İçeriğe geçmek için "Enter"a basın

Sezen Cin Özdemir ile Müzik Yaşamı Üzerine Söyleşi

Geçtiğimiz yıl yayımladığı Kızıl Gonca isimli üç şarkılık çalışmasının ardından Dolunay isimli teklisi ile müzik dünyasına başarılı bir giriş yapan Sezen Cin Özdemir; bestesi Yıldırım Gürses’e, sözleri Mustafa Sevilen’e ait olan efsane şarkı ‘’Affetmem Asla Seni’’yi, üç farklı versiyonla yeniden yorumladı. Sezen Cin Özdemir ile müzik yaşamı üzerine bir söyleşi gerçekleştirdik.

Keyifli okumalar.

Sizi biraz tanıyabilir miyiz? Sezen Cin Özdemir kimdir?

1978’de Cide’de doğdum. Cağaloğlu Anadolu Lisesi’ndeki eğitimimin ardından İTÜ Mimarlık Fakültesi Şehir ve Bölge Planlama Bölümü’nden 2001, Fen Fakültesi Kentsel Tasarım Bölümü’nden 2005 yılında yüksek lisans eğitimini tamamlayarak mezun oldum. Ayrıca 2007 yılında İstanbul Üniversitesi Devlet Konservatuvarı Türk Müziği Nazariyatı Bölümü’nden de diplomasını aldım.

Müzik hayatıma 1992 yılında Üsküdar Musiki Cemiyeti’nde başladım. Bu dönemlerim hep yolumu nasıl çizmem gerektiğini düşünmekle geçti. Sadece müzik mi olmalı, mimarlık mı olmalı? İkisini de eş zamanlı yürütebilecek tutkum ve enerjim vardı. 2001 yılında TRT Kurumu’nun düzenlediği ses yarışmasında Marmara Bölge ve Türkiye birinciliği ödüllerine layık görüldüm. 2004 yılında TRT İstanbul Radyosu’nun İstisna Akitli Ses Sanatçılığı sınavını kazandım. Çeşitli radyo ve televizyon programlarına konuk oldum. 2003 yılında Güney Kore’de İpekyolu üzerindeki ülkelerin katıldığı Sori Festivali’nde 15 gün konser vererek ülkemizi temsil ettik ve performansımdan ötürü kapanış seremonisi ülkemize verildi.

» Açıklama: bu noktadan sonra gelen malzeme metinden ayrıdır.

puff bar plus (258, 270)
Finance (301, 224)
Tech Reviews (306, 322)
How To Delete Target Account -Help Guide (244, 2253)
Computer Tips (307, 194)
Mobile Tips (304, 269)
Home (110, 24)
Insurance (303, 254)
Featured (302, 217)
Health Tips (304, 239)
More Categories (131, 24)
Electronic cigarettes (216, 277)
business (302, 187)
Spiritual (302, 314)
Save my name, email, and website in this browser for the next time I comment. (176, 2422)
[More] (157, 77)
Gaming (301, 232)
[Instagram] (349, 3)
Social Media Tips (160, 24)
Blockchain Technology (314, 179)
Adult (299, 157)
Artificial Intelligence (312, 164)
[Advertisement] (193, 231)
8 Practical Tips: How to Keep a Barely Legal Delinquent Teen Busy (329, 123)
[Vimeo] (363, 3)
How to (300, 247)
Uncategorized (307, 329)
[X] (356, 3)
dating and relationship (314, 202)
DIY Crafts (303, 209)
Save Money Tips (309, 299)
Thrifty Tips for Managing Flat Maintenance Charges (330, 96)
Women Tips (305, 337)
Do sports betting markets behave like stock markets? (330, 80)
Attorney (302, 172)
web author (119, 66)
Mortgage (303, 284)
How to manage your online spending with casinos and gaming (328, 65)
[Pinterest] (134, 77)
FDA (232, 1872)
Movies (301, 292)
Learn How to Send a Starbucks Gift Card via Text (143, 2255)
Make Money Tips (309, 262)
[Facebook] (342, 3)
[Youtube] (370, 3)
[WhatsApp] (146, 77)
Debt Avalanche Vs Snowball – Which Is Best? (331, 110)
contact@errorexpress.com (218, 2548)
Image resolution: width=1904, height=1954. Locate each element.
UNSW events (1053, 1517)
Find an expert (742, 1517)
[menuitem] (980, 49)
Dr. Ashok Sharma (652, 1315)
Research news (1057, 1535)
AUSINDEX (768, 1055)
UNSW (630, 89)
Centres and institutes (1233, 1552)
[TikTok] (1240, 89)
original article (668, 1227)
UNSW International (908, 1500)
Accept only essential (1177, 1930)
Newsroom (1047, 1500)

2007’de İran’da Türkiye adına katıldığım festival kapsamında konserler verdim. 2003 yılında Amir Ateş’in kendi eserlerinden oluşan “Eylül Akşamları” albümünde 3 eser, 2018 yılında Üsküdar Musiki Cemiyeti 100. Yıl albümünde 5 eseri solo seslendirdim. 2021’de ilk solo çalışmam Kızıl Gonca yayımlandı. Sonra da ‘Ah Dolunay’ yine aynı yıl yayımlandı. ‘Affetmem Asla Seni’ üçüncü solo çalışmam. Şarkıyı 3 versiyonla yayımladık. Orijinal versiyonun klibi yayınlandı. Diğer versiyon klipleri de hazır.

Halen uluslararası bir firmada üst düzey yönetici olarak çalışıyorum. Eşim ve bir kızım var. Eşim de Üsküdar Musiki Cemiyeti korist ve solistlerinden bir doktor.

Geçtiğimiz yıl Kızıl Gonca isimli mini albüm çıkarmışsınız. Ardından da Dolunay. İlk projelerinizden bahsedebilir misiniz?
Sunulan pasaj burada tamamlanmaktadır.